§ RECORDS TO PROCESS:
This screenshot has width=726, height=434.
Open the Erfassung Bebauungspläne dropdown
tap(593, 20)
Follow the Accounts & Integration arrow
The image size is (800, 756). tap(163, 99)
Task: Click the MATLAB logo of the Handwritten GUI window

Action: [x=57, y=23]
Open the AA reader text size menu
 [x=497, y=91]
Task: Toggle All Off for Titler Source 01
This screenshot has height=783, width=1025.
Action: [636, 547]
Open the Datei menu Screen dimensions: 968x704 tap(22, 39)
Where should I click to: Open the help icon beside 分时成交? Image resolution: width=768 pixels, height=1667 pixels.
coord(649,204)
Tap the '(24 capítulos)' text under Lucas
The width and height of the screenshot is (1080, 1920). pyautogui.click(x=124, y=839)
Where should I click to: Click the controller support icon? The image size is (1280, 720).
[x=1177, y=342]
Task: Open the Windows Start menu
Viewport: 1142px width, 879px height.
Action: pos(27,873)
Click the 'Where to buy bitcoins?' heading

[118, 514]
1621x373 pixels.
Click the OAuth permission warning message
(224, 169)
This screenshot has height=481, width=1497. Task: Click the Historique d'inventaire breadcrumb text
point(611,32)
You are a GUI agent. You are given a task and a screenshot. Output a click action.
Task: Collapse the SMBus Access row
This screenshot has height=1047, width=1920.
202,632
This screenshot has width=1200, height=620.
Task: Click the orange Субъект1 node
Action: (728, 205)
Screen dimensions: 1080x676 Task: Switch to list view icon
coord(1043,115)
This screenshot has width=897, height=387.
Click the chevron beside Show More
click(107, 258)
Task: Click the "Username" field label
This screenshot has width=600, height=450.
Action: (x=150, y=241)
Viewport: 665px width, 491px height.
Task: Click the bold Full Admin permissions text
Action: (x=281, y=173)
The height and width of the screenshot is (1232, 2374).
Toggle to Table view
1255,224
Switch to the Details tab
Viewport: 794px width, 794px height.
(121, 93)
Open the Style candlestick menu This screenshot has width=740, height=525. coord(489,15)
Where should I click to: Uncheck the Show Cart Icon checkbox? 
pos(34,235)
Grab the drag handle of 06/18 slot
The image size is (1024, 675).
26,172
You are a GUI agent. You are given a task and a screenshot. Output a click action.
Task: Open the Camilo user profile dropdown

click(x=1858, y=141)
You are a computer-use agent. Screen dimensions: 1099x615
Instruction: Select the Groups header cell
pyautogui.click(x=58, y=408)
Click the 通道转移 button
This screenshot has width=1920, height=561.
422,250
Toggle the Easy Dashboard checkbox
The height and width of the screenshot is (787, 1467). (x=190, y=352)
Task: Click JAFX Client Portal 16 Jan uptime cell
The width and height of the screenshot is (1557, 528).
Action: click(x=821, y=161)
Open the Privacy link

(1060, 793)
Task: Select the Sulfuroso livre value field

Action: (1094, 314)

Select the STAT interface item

§ YOUR GOAL: Arrange every line of the items above as a Markdown table with the columns Row and Line. Number the rows in order and leave out blank lines.

§ OUTPUT:
| Row | Line |
|---|---|
| 1 | This screenshot has width=726, height=434. |
| 2 | Open the Erfassung Bebauungspläne dropdown |
| 3 | tap(593, 20) |
| 4 | Follow the Accounts & Integration arrow |
| 5 | The image size is (800, 756). tap(163, 99) |
| 6 | Task: Click the MATLAB logo of the Handwritten GUI window |
| 7 | Action: [x=57, y=23] |
| 8 | Open the AA reader text size menu |
| 9 |  [x=497, y=91] |
| 10 | Task: Toggle All Off for Titler Source 01 |
| 11 | This screenshot has height=783, width=1025. |
| 12 | Action: [636, 547] |
| 13 | Open the Datei menu Screen dimensions: 968x704 tap(22, 39) |
| 14 | Where should I click to: Open the help icon beside 分时成交? Image resolution: width=768 pixels, height=1667 pixels. |
| 15 | coord(649,204) |
| 16 | Tap the '(24 capítulos)' text under Lucas |
| 17 | The width and height of the screenshot is (1080, 1920). pyautogui.click(x=124, y=839) |
| 18 | Where should I click to: Click the controller support icon? The image size is (1280, 720). |
| 19 | [x=1177, y=342] |
| 20 | Task: Open the Windows Start menu |
| 21 | Viewport: 1142px width, 879px height. |
| 22 | Action: pos(27,873) |
| 23 | Click the 'Where to buy bitcoins?' heading |
| 24 | [118, 514] |
| 25 | 1621x373 pixels. |
| 26 | Click the OAuth permission warning message |
| 27 | (224, 169) |
| 28 | This screenshot has height=481, width=1497. Task: Click the Historique d'inventaire breadcrumb text |
| 29 | point(611,32) |
| 30 | You are a GUI agent. You are given a task and a screenshot. Output a click action. |
| 31 | Task: Collapse the SMBus Access row |
| 32 | This screenshot has height=1047, width=1920. |
| 33 | 202,632 |
| 34 | This screenshot has width=1200, height=620. |
| 35 | Task: Click the orange Субъект1 node |
| 36 | Action: (728, 205) |
| 37 | Screen dimensions: 1080x676 Task: Switch to list view icon |
| 38 | coord(1043,115) |
| 39 | This screenshot has width=897, height=387. |
| 40 | Click the chevron beside Show More |
| 41 | click(107, 258) |
| 42 | Task: Click the "Username" field label |
| 43 | This screenshot has width=600, height=450. |
| 44 | Action: (x=150, y=241) |
| 45 | Viewport: 665px width, 491px height. |
| 46 | Task: Click the bold Full Admin permissions text |
| 47 | Action: (x=281, y=173) |
| 48 | The height and width of the screenshot is (1232, 2374). |
| 49 | Toggle to Table view |
| 50 | 1255,224 |
| 51 | Switch to the Details tab |
| 52 | Viewport: 794px width, 794px height. |
| 53 | (121, 93) |
| 54 | Open the Style candlestick menu This screenshot has width=740, height=525. coord(489,15) |
| 55 | Where should I click to: Uncheck the Show Cart Icon checkbox?  |
| 56 | pos(34,235) |
| 57 | Grab the drag handle of 06/18 slot |
| 58 | The image size is (1024, 675). |
| 59 | 26,172 |
| 60 | You are a GUI agent. You are given a task and a screenshot. Output a click action. |
| 61 | Task: Open the Camilo user profile dropdown |
| 62 | click(x=1858, y=141) |
| 63 | You are a computer-use agent. Screen dimensions: 1099x615 |
| 64 | Instruction: Select the Groups header cell |
| 65 | pyautogui.click(x=58, y=408) |
| 66 | Click the 通道转移 button |
| 67 | This screenshot has width=1920, height=561. |
| 68 | 422,250 |
| 69 | Toggle the Easy Dashboard checkbox |
| 70 | The height and width of the screenshot is (787, 1467). (x=190, y=352) |
| 71 | Task: Click JAFX Client Portal 16 Jan uptime cell |
| 72 | The width and height of the screenshot is (1557, 528). |
| 73 | Action: click(x=821, y=161) |
| 74 | Open the Privacy link |
| 75 | (1060, 793) |
| 76 | Task: Select the Sulfuroso livre value field |
| 77 | Action: (1094, 314) |
| 78 | Select the STAT interface item |